• **What the task asks**
Repeat the records below verbatim.

• **Data to examine**
------------------------------------------------------------
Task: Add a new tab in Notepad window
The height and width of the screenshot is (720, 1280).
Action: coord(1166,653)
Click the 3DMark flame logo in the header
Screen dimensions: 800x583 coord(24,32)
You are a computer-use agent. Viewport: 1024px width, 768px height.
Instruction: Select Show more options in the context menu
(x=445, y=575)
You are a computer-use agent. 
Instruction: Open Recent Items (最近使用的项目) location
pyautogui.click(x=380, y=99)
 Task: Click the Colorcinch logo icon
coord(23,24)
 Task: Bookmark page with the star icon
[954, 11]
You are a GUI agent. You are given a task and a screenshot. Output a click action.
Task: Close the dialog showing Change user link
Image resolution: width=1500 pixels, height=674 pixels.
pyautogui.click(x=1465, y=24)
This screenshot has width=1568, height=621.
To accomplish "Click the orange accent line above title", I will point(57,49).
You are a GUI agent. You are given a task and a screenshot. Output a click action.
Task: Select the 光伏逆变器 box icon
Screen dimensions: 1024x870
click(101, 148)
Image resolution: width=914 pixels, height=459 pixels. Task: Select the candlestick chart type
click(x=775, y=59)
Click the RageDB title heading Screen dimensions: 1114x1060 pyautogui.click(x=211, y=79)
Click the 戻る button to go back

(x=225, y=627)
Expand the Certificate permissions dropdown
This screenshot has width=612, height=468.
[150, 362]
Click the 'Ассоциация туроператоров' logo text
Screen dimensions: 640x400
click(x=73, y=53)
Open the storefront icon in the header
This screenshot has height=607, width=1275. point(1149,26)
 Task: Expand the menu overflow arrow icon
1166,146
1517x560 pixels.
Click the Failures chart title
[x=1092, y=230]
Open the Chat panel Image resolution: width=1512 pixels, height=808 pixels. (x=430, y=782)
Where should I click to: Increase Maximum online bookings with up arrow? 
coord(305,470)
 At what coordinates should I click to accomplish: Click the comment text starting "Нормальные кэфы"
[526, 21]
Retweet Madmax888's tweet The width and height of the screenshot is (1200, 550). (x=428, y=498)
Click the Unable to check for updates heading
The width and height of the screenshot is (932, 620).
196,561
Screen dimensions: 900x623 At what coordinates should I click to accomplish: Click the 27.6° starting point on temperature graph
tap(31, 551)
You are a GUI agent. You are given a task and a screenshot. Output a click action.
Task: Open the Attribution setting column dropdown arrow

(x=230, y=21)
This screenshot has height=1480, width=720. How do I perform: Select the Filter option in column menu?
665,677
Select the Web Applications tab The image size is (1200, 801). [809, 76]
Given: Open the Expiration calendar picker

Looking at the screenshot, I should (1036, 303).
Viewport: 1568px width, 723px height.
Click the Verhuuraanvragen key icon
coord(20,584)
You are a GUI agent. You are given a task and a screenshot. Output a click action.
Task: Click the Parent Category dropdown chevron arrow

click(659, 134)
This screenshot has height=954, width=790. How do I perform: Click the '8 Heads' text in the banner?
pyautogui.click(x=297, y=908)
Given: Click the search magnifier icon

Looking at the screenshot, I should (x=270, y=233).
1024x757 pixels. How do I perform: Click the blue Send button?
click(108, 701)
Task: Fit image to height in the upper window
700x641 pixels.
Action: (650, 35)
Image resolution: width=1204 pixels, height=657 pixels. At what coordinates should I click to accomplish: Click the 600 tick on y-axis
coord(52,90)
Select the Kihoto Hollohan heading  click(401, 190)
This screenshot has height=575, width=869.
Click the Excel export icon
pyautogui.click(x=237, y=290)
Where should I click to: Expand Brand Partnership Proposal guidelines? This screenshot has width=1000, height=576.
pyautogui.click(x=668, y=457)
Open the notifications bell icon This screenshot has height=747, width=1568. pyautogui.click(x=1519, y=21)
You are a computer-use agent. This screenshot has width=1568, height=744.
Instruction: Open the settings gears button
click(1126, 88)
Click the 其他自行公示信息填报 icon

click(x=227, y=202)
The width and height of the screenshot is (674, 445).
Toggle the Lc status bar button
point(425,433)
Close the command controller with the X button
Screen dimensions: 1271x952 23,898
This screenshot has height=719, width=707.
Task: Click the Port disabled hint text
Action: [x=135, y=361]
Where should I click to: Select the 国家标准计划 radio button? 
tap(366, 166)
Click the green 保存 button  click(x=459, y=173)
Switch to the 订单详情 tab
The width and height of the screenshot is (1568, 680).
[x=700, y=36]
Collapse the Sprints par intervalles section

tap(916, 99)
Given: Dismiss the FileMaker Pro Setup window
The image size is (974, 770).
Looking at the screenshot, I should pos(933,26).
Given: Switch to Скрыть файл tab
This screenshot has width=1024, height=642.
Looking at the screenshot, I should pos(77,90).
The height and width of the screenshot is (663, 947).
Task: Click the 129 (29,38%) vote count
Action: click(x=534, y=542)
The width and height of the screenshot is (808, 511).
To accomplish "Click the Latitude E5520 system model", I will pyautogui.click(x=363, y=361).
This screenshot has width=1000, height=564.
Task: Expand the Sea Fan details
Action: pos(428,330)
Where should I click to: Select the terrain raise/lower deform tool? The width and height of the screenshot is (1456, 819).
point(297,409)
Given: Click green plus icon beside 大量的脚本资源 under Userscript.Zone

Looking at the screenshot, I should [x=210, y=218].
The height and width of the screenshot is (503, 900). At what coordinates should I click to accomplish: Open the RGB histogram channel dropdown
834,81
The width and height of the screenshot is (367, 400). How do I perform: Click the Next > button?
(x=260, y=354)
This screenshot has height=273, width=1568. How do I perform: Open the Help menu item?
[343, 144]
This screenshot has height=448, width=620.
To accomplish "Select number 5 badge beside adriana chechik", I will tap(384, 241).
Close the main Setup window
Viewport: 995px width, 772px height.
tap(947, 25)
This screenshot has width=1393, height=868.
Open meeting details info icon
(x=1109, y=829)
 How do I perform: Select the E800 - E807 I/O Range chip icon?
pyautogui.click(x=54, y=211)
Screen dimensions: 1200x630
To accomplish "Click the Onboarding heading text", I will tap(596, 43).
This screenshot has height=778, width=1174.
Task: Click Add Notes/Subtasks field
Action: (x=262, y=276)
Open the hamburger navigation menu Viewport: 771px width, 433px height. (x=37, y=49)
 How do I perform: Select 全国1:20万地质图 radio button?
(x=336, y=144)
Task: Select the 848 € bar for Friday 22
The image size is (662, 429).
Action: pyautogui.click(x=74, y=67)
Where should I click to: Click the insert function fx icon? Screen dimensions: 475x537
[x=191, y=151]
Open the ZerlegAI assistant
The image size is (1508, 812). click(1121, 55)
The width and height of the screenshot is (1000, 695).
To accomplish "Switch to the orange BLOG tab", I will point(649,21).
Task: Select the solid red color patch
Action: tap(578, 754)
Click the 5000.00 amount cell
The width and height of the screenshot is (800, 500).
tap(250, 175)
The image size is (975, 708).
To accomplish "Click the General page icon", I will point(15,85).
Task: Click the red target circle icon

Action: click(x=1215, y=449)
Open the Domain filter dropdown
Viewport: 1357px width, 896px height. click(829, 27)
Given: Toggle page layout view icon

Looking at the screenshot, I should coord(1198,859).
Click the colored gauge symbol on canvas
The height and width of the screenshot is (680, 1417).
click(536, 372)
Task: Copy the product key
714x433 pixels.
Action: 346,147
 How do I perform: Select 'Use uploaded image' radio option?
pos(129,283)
------------------------------------------------------------
• **Written answer**
Task: Add a new tab in Notepad window
The height and width of the screenshot is (720, 1280).
Action: coord(1166,653)
Click the 3DMark flame logo in the header
Screen dimensions: 800x583 coord(24,32)
You are a computer-use agent. Viewport: 1024px width, 768px height.
Instruction: Select Show more options in the context menu
(x=445, y=575)
You are a computer-use agent. 
Instruction: Open Recent Items (最近使用的项目) location
pyautogui.click(x=380, y=99)
 Task: Click the Colorcinch logo icon
coord(23,24)
 Task: Bookmark page with the star icon
[954, 11]
You are a GUI agent. You are given a task and a screenshot. Output a click action.
Task: Close the dialog showing Change user link
Image resolution: width=1500 pixels, height=674 pixels.
pyautogui.click(x=1465, y=24)
This screenshot has width=1568, height=621.
To accomplish "Click the orange accent line above title", I will point(57,49).
You are a GUI agent. You are given a task and a screenshot. Output a click action.
Task: Select the 光伏逆变器 box icon
Screen dimensions: 1024x870
click(101, 148)
Image resolution: width=914 pixels, height=459 pixels. Task: Select the candlestick chart type
click(x=775, y=59)
Click the RageDB title heading Screen dimensions: 1114x1060 pyautogui.click(x=211, y=79)
Click the 戻る button to go back

(x=225, y=627)
Expand the Certificate permissions dropdown
This screenshot has width=612, height=468.
[150, 362]
Click the 'Ассоциация туроператоров' logo text
Screen dimensions: 640x400
click(x=73, y=53)
Open the storefront icon in the header
This screenshot has height=607, width=1275. point(1149,26)
 Task: Expand the menu overflow arrow icon
1166,146
1517x560 pixels.
Click the Failures chart title
[x=1092, y=230]
Open the Chat panel Image resolution: width=1512 pixels, height=808 pixels. (x=430, y=782)
Where should I click to: Increase Maximum online bookings with up arrow? 
coord(305,470)
 At what coordinates should I click to accomplish: Click the comment text starting "Нормальные кэфы"
[526, 21]
Retweet Madmax888's tweet The width and height of the screenshot is (1200, 550). (x=428, y=498)
Click the Unable to check for updates heading
The width and height of the screenshot is (932, 620).
196,561
Screen dimensions: 900x623 At what coordinates should I click to accomplish: Click the 27.6° starting point on temperature graph
tap(31, 551)
You are a GUI agent. You are given a task and a screenshot. Output a click action.
Task: Open the Attribution setting column dropdown arrow

(x=230, y=21)
This screenshot has height=1480, width=720. How do I perform: Select the Filter option in column menu?
665,677
Select the Web Applications tab The image size is (1200, 801). [809, 76]
Given: Open the Expiration calendar picker

Looking at the screenshot, I should (1036, 303).
Viewport: 1568px width, 723px height.
Click the Verhuuraanvragen key icon
coord(20,584)
You are a GUI agent. You are given a task and a screenshot. Output a click action.
Task: Click the Parent Category dropdown chevron arrow

click(659, 134)
This screenshot has height=954, width=790. How do I perform: Click the '8 Heads' text in the banner?
pyautogui.click(x=297, y=908)
Given: Click the search magnifier icon

Looking at the screenshot, I should (x=270, y=233).
1024x757 pixels. How do I perform: Click the blue Send button?
click(108, 701)
Task: Fit image to height in the upper window
700x641 pixels.
Action: (650, 35)
Image resolution: width=1204 pixels, height=657 pixels. At what coordinates should I click to accomplish: Click the 600 tick on y-axis
coord(52,90)
Select the Kihoto Hollohan heading  click(401, 190)
This screenshot has height=575, width=869.
Click the Excel export icon
pyautogui.click(x=237, y=290)
Where should I click to: Expand Brand Partnership Proposal guidelines? This screenshot has width=1000, height=576.
pyautogui.click(x=668, y=457)
Open the notifications bell icon This screenshot has height=747, width=1568. pyautogui.click(x=1519, y=21)
You are a computer-use agent. This screenshot has width=1568, height=744.
Instruction: Open the settings gears button
click(1126, 88)
Click the 其他自行公示信息填报 icon

click(x=227, y=202)
The width and height of the screenshot is (674, 445).
Toggle the Lc status bar button
point(425,433)
Close the command controller with the X button
Screen dimensions: 1271x952 23,898
This screenshot has height=719, width=707.
Task: Click the Port disabled hint text
Action: [x=135, y=361]
Where should I click to: Select the 国家标准计划 radio button? 
tap(366, 166)
Click the green 保存 button  click(x=459, y=173)
Switch to the 订单详情 tab
The width and height of the screenshot is (1568, 680).
[x=700, y=36]
Collapse the Sprints par intervalles section

tap(916, 99)
Given: Dismiss the FileMaker Pro Setup window
The image size is (974, 770).
Looking at the screenshot, I should pos(933,26).
Given: Switch to Скрыть файл tab
This screenshot has width=1024, height=642.
Looking at the screenshot, I should pos(77,90).
The height and width of the screenshot is (663, 947).
Task: Click the 129 (29,38%) vote count
Action: click(x=534, y=542)
The width and height of the screenshot is (808, 511).
To accomplish "Click the Latitude E5520 system model", I will pyautogui.click(x=363, y=361).
This screenshot has width=1000, height=564.
Task: Expand the Sea Fan details
Action: pos(428,330)
Where should I click to: Select the terrain raise/lower deform tool? The width and height of the screenshot is (1456, 819).
point(297,409)
Given: Click green plus icon beside 大量的脚本资源 under Userscript.Zone

Looking at the screenshot, I should [x=210, y=218].
The height and width of the screenshot is (503, 900). At what coordinates should I click to accomplish: Open the RGB histogram channel dropdown
834,81
The width and height of the screenshot is (367, 400). How do I perform: Click the Next > button?
(x=260, y=354)
This screenshot has height=273, width=1568. How do I perform: Open the Help menu item?
[343, 144]
This screenshot has height=448, width=620.
To accomplish "Select number 5 badge beside adriana chechik", I will tap(384, 241).
Close the main Setup window
Viewport: 995px width, 772px height.
tap(947, 25)
This screenshot has width=1393, height=868.
Open meeting details info icon
(x=1109, y=829)
 How do I perform: Select the E800 - E807 I/O Range chip icon?
pyautogui.click(x=54, y=211)
Screen dimensions: 1200x630
To accomplish "Click the Onboarding heading text", I will tap(596, 43).
This screenshot has height=778, width=1174.
Task: Click Add Notes/Subtasks field
Action: (x=262, y=276)
Open the hamburger navigation menu Viewport: 771px width, 433px height. (x=37, y=49)
 How do I perform: Select 全国1:20万地质图 radio button?
(x=336, y=144)
Task: Select the 848 € bar for Friday 22
The image size is (662, 429).
Action: pyautogui.click(x=74, y=67)
Where should I click to: Click the insert function fx icon? Screen dimensions: 475x537
[x=191, y=151]
Open the ZerlegAI assistant
The image size is (1508, 812). click(1121, 55)
The width and height of the screenshot is (1000, 695).
To accomplish "Switch to the orange BLOG tab", I will point(649,21).
Task: Select the solid red color patch
Action: tap(578, 754)
Click the 5000.00 amount cell
The width and height of the screenshot is (800, 500).
tap(250, 175)
The image size is (975, 708).
To accomplish "Click the General page icon", I will point(15,85).
Task: Click the red target circle icon

Action: click(x=1215, y=449)
Open the Domain filter dropdown
Viewport: 1357px width, 896px height. click(829, 27)
Given: Toggle page layout view icon

Looking at the screenshot, I should coord(1198,859).
Click the colored gauge symbol on canvas
The height and width of the screenshot is (680, 1417).
click(536, 372)
Task: Copy the product key
714x433 pixels.
Action: 346,147
 How do I perform: Select 'Use uploaded image' radio option?
pos(129,283)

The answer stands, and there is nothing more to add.